Et pour rester dans ce domaine de la crise d'une société, Jacques Derrida, dans son livre États d'âme de la psychanalyse, l'impossible au-delà d'une souveraine cruauté, met en lumière celle de la psychanalyse qui serait en résonance avec la précédente.

Ce bref tableau de l'année littéraire révèle à l'évidence que la parole littéraire demeure une résistance nécessaire à l'érosion des sentiments. Assurément, elle témoigne à la fois des désarrois du siècle et de la présence en chacun de nous des fantômes sanglants du passé, mais, même dans ses cris de désespoir, c'est encore la vie qu'elle célèbre. En ce sens elle demeure vigoureuse au seuil du xxie siècle.

Gao Xingjian, prix Nobel de littérature

Le prix Nobel de littérature a été attribué cette année à un écrivain d'origine chinoise qui a choisi la langue française pour s'exprimer et qui vit en France, Gao Xingjian.

Né le 4 janvier 1940 à Ganzhou, en Chine orientale, ce diplômé de français de l'Institut des langues étrangères de Pékin accomplit, sous la Révolution culturelle, six ans de travaux forcés à la campagne. Réfugié en France depuis 1988, Gao Xingjian fut naturalisé français dix ans plus tard. Entre-temps, il avait écrit de nombreuses pièces de théâtre et plusieurs ouvrages, essais ou romans.

L'Autre Rive (1992) est un essai critique sur la persécution de l'individu au nom des impératifs collectivistes. Dans la Montagne de l'âme (1995) se mêlent l'essai et la fiction. On y voit un homme entamer un pèlerinage à la recherche de la montagne mystérieuse, symbole du lieu idéal, où se retirer « du monde de la poussière ». C'est, en même temps, un prétexte à une évocation de la Chine profonde, où subsistent encore les traditions et les superstitions du passé.

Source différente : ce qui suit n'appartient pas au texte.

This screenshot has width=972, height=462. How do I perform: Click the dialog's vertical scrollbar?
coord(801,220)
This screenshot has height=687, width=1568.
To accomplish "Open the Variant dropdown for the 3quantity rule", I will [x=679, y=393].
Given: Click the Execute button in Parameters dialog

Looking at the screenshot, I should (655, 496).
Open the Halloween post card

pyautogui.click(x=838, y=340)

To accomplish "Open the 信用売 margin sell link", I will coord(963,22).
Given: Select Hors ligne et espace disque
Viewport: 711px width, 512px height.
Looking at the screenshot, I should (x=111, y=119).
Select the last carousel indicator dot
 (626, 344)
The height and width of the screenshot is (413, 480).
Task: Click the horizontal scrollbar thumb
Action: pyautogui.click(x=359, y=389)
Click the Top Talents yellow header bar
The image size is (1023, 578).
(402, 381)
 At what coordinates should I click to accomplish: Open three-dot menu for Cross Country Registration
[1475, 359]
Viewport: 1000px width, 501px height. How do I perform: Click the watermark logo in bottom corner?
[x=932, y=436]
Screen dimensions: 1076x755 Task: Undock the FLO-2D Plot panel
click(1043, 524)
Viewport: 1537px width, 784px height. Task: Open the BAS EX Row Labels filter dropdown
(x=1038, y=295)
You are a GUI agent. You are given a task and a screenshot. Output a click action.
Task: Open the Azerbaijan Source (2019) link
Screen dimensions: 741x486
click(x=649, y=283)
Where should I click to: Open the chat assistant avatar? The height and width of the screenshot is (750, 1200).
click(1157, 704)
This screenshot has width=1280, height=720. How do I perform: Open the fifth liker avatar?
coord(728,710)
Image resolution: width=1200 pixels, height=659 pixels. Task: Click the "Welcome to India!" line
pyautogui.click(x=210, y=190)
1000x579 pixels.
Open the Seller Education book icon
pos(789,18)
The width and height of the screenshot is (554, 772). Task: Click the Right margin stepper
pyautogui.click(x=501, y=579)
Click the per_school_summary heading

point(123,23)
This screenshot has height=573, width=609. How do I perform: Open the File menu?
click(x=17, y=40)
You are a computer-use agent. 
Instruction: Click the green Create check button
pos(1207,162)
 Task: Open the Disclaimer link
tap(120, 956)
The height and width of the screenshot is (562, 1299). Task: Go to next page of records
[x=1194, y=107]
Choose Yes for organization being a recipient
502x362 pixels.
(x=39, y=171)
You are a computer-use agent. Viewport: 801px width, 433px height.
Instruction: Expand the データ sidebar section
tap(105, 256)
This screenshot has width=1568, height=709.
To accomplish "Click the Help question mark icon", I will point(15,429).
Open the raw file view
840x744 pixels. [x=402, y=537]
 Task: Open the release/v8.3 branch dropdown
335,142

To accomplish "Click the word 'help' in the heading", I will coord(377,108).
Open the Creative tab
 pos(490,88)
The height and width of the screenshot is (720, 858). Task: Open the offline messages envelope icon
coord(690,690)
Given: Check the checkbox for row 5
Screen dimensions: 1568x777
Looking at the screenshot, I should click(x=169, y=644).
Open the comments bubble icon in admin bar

Dans le Livre d'un homme seul (1996), il confronte les barbaries : le massacre de sa propre famille et les malheurs de sa compagne juive à l'époque de l'Allemagne nazie.

L'œuvre de Gao Xingjian est centrée sur l'être humain et sur la vérité intérieure. Cet écrivain est également peintre, dans la tradition des lettrés chinois.